**WORK INSTRUCTIONS:** Please keep pictures out and return the lines below exactly, from the one holding "Task: Open Heated oxygen sensor (HO2S) link" through the last, both included.

**INPUT DATA:**
:::::

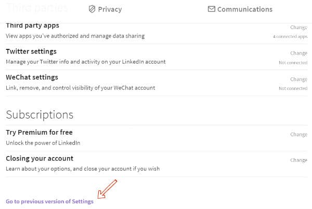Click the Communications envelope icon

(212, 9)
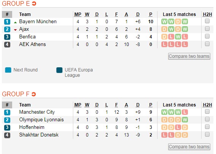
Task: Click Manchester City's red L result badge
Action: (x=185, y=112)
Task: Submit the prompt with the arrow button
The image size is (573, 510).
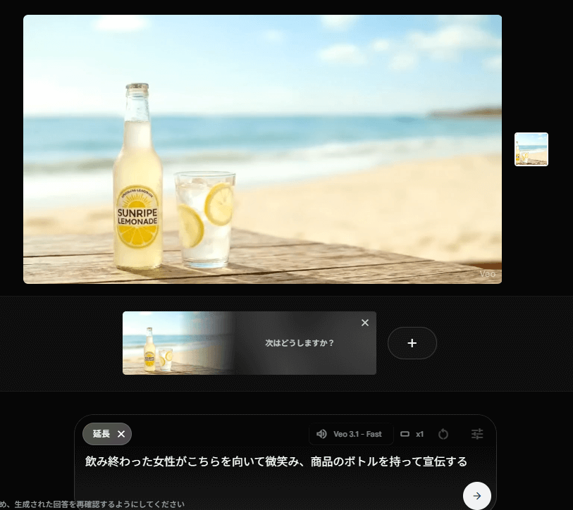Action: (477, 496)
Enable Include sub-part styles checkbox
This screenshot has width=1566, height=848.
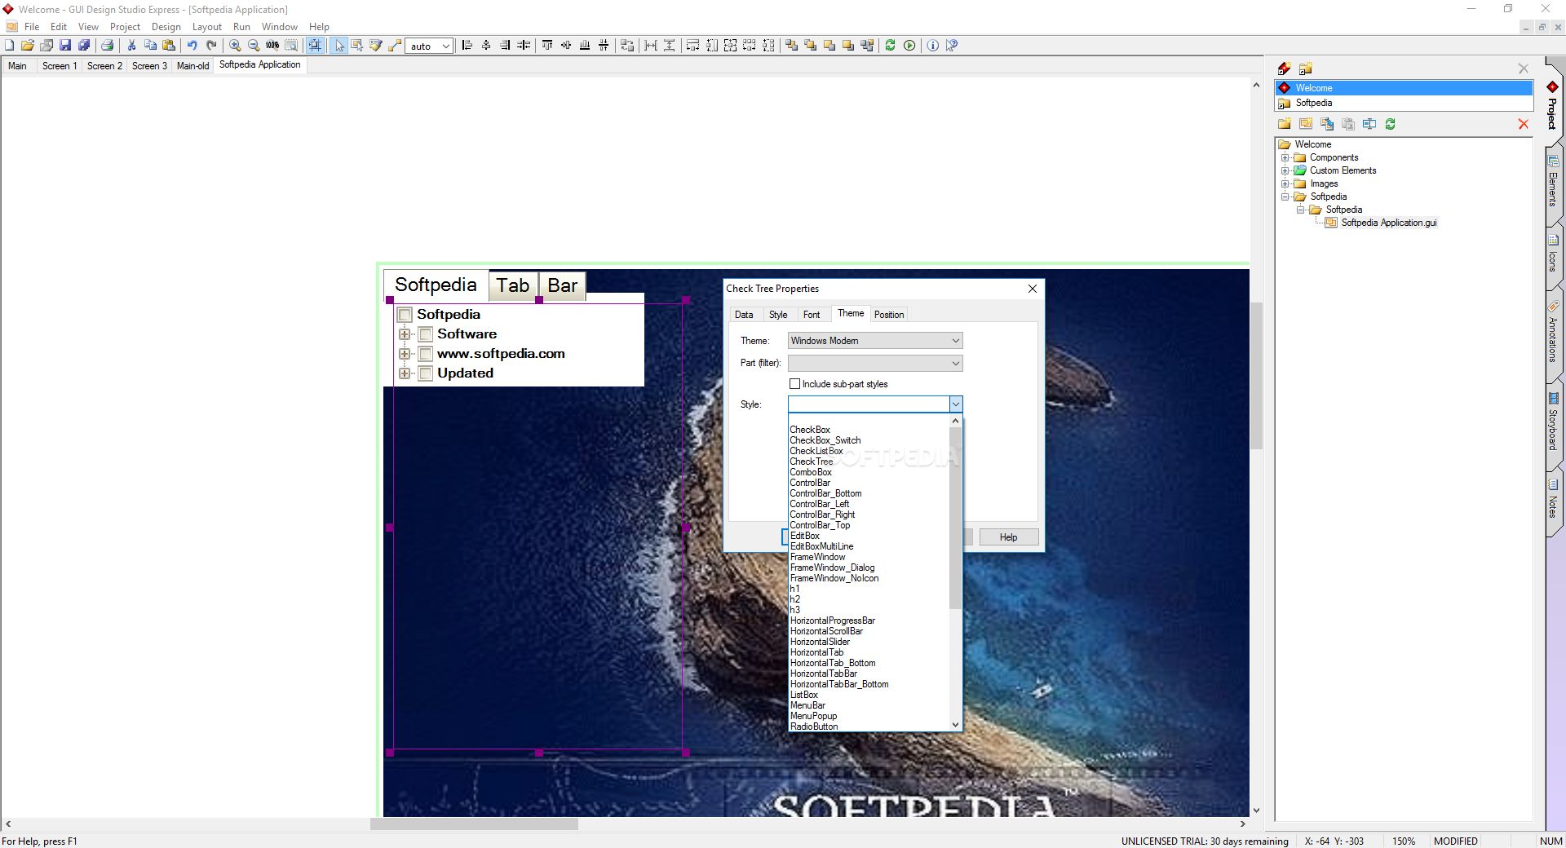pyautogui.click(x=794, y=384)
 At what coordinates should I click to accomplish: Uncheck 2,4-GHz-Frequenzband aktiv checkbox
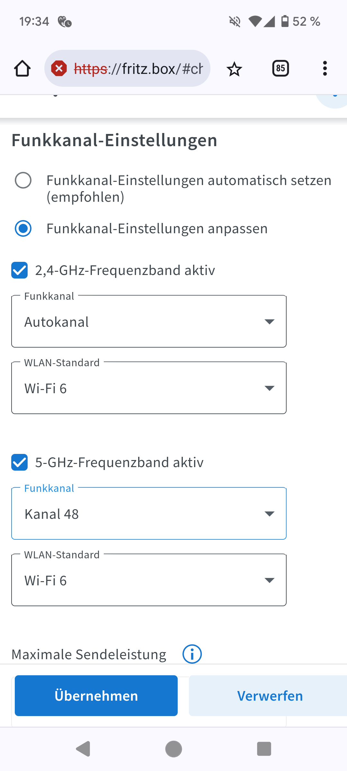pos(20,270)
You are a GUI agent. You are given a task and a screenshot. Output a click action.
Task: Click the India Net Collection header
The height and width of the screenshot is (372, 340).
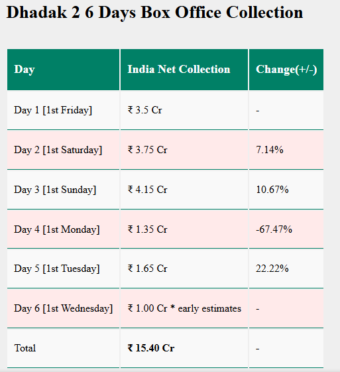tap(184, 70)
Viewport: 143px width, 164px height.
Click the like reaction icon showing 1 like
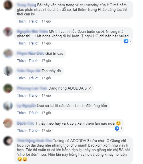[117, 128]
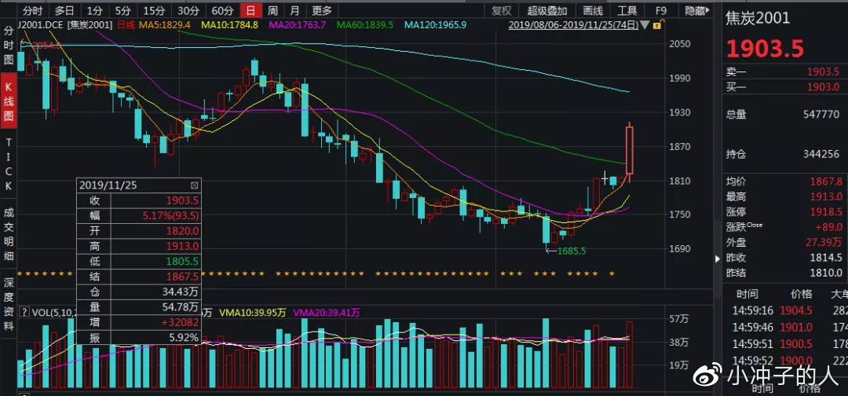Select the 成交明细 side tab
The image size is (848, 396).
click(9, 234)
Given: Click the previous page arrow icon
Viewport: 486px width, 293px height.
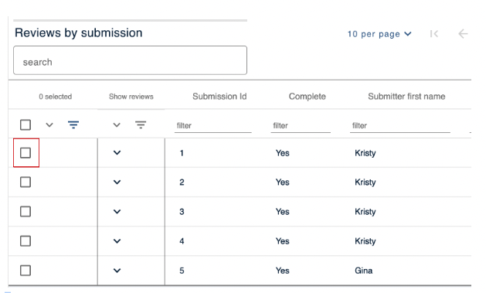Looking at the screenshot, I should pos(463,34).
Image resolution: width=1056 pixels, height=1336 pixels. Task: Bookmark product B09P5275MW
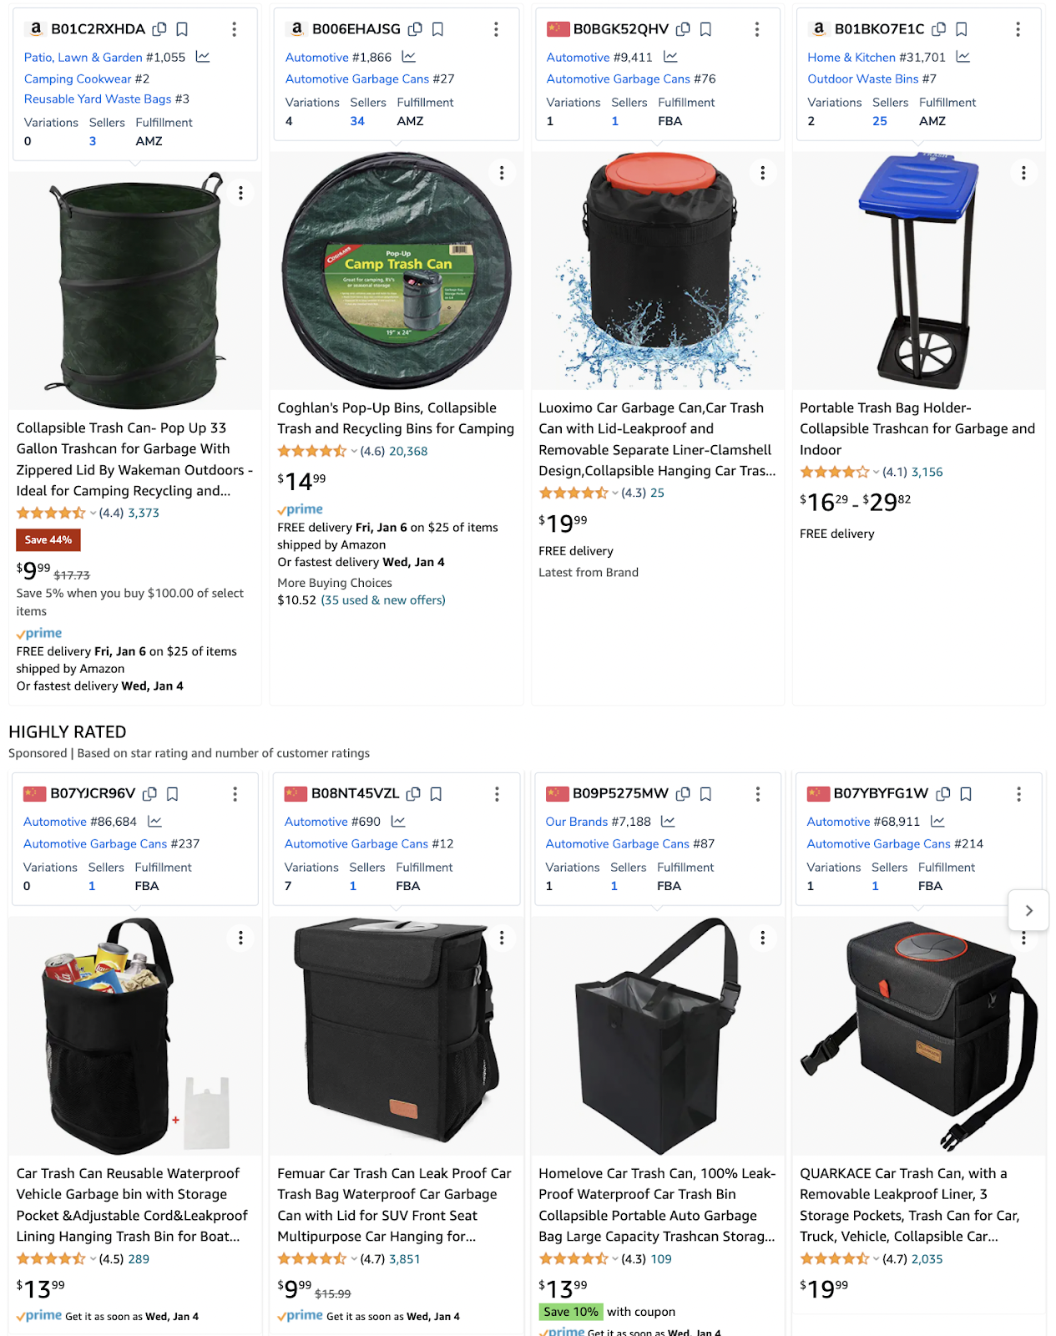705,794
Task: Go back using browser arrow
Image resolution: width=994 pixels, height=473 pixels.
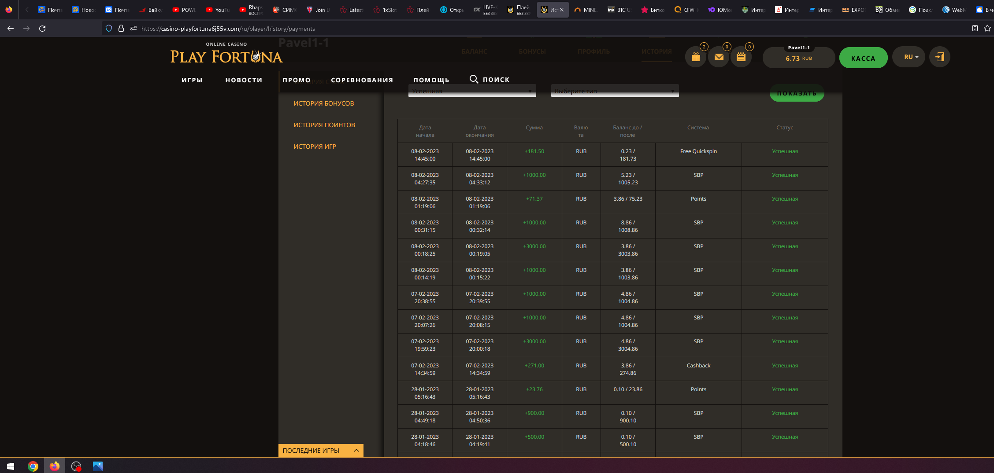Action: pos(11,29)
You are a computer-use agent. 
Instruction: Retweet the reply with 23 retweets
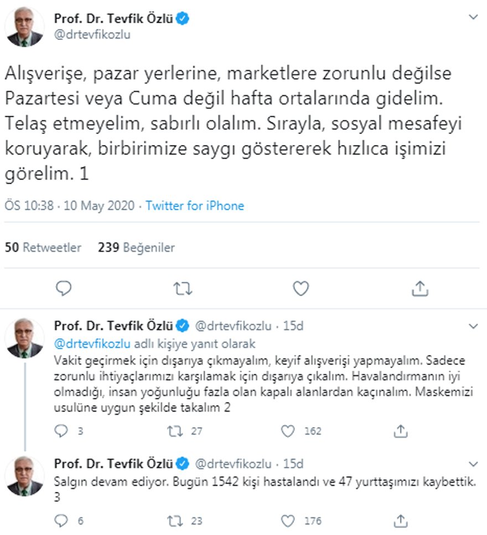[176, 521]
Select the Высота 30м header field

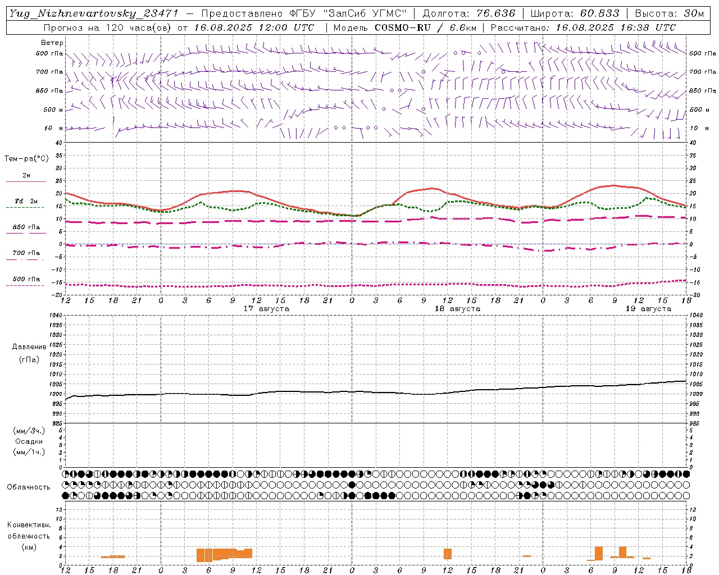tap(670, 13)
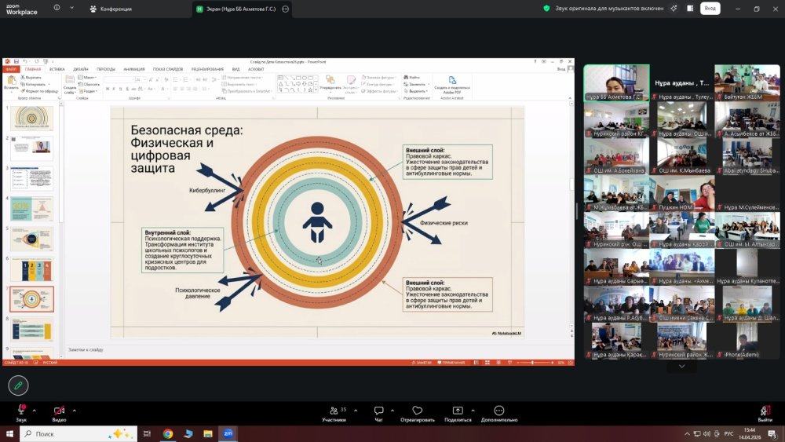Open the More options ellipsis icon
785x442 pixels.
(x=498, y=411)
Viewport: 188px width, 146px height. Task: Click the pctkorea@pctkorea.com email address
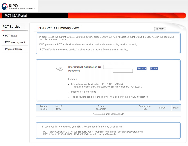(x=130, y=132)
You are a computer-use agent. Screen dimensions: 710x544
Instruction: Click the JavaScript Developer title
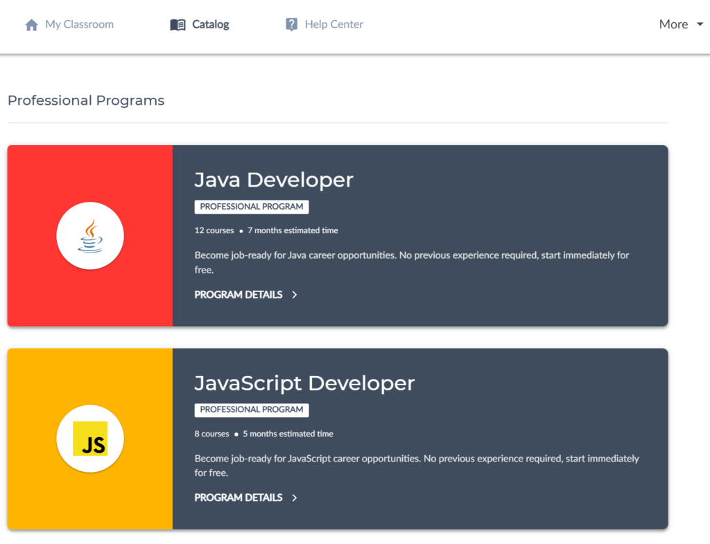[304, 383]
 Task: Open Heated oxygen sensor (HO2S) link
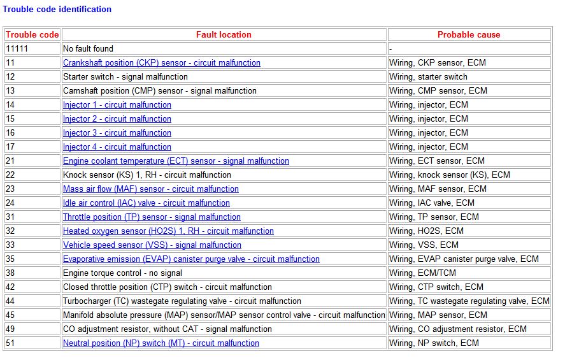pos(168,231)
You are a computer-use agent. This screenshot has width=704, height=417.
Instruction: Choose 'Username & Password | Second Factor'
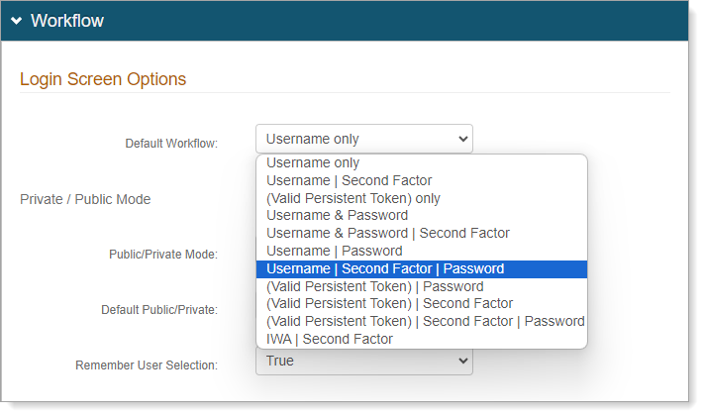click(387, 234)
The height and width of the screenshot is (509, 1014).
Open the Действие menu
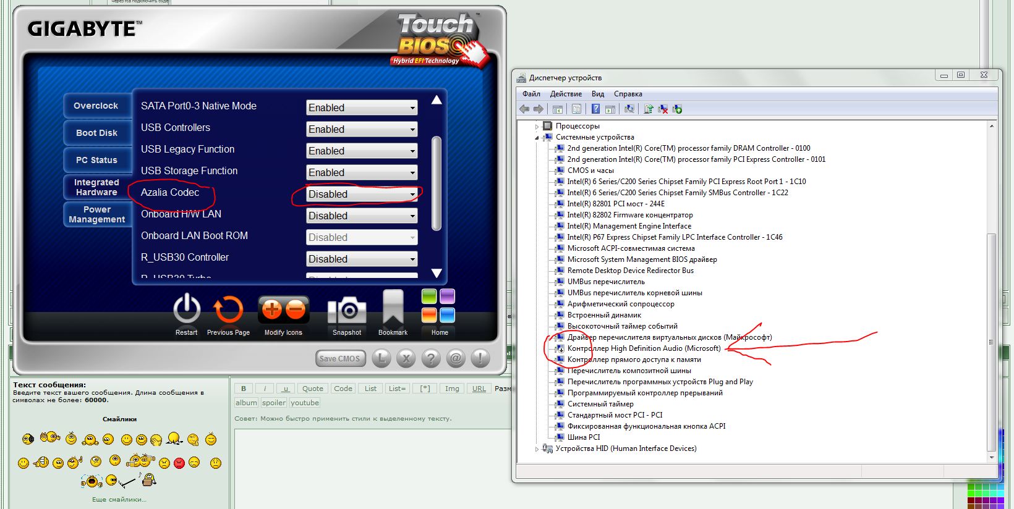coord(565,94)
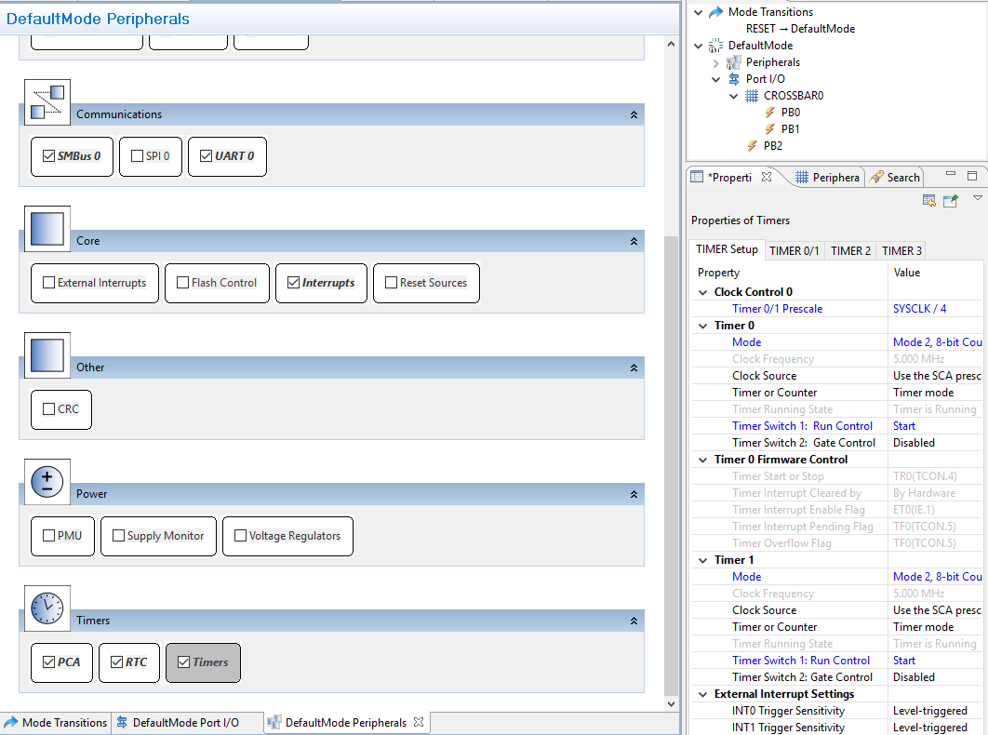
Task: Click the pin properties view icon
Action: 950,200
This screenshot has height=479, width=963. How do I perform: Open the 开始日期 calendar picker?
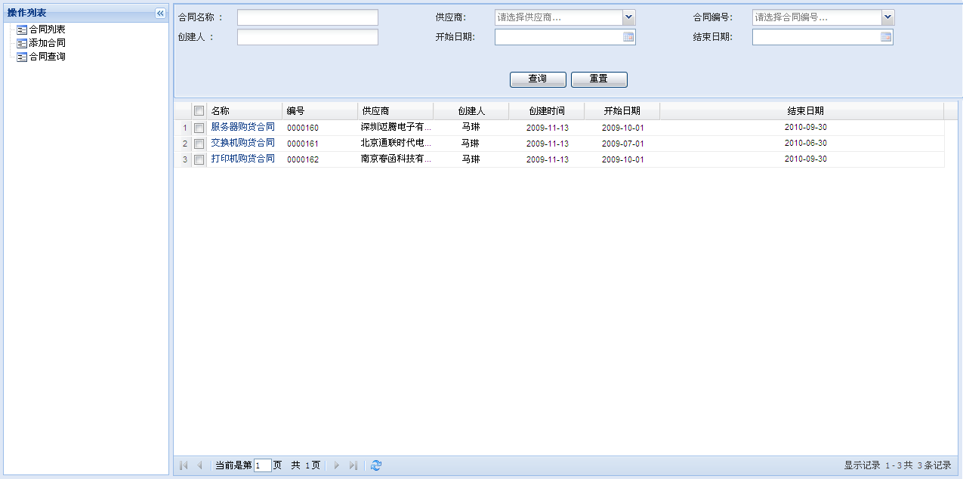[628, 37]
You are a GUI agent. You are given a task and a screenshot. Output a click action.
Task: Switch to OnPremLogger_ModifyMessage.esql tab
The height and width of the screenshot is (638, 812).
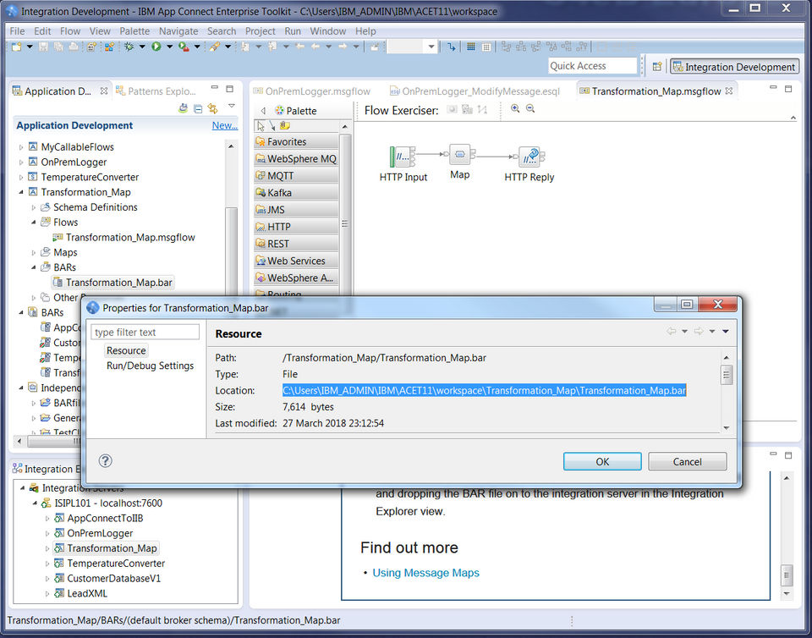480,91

:::::

**YOUR SOLUTION:**
 Task: Open Heated oxygen sensor (HO2S) link
pos(168,231)
You are a computer-use agent. This screenshot has width=704, height=417.
Instruction: Choose 'Username & Password | Second Factor'
click(387, 234)
The height and width of the screenshot is (509, 1014).
Open the Действие menu
coord(565,94)
Task: Click the pin properties view icon
Action: 950,200
This screenshot has height=479, width=963. How do I perform: Open the 开始日期 calendar picker?
[628, 37]
You are a GUI agent. You are given a task and a screenshot. Output a click action.
Task: Switch to OnPremLogger_ModifyMessage.esql tab
The height and width of the screenshot is (638, 812).
480,91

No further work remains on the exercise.